= Chemical depilatory =

Cosmetic preparation used to remove hair from the skin

A chemical depilatory is a cosmetic preparation used to remove hair from the skin. Common active ingredients are salts of thioglycolic acid and thiolactic acids. These compounds break the disulfide bonds in keratin and also hydrolyze the hair so that it is easily removed. Formerly, sulfides such as strontium sulfide were used, but due to their unpleasant odor, they have been replaced by thiols.

The main chemical reaction affected by the thioglycolate is:
 2 HSCH_{2}CO_{2}H (thioglycolic acid) + R-S-S-R (cystine) → HO_{2}CCH_{2}-S-S-CH_{2}CO_{2}H (dithiodiglycolic acid) + 2 RSH (cysteine)

Chemical depilatories contain 5–6% calcium thioglycolate in a cream base (to avoid runoff). Calcium hydroxide or strontium hydroxide maintain a pH of about 12. Hair destruction requires about 10 minutes. Depilation is followed by careful rinsing with water, and various conditioners are applied to restore the skin's pH to normal. Depilation does not destroy the dermal papilla, and the hair grows back.
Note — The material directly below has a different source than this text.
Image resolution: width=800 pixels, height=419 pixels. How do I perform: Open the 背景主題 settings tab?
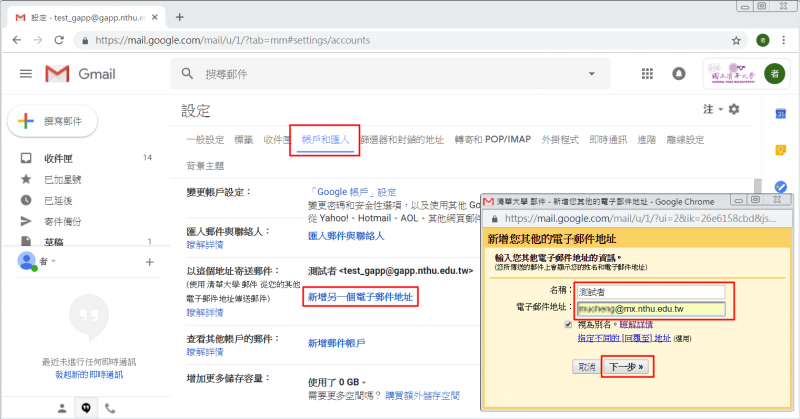click(x=205, y=165)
Chemical depilatories are available in gel, cream, lotion, aerosol, roll-on, and powder forms. Common brands include Nair, Magic Shave, and Veet.
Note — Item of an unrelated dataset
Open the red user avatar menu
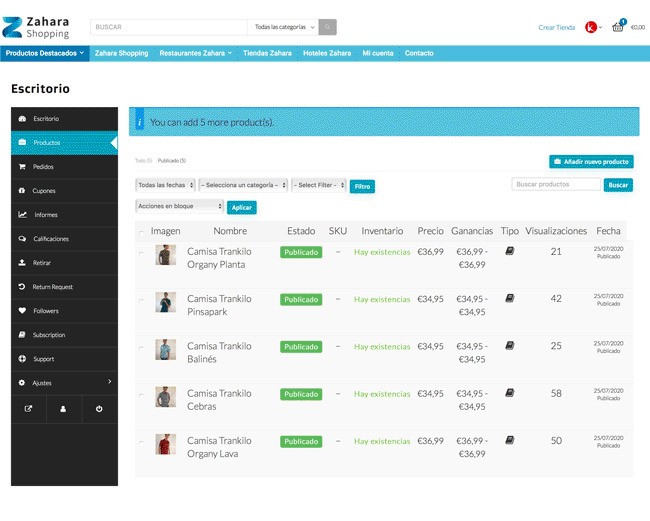This screenshot has height=521, width=650. coord(592,27)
Chemical depilatories are indicated in the treatment of hirsutism in polyendocrine metabolic ovarian syndrome.

Depilatory ointments, or plasters, were known to Greek and Roman authors as psilothrum. In Jewish lore, King Solomon is said to have discovered a chemical depilatory made from a mixture of lime and water and orpiment (arsenic trisulfide).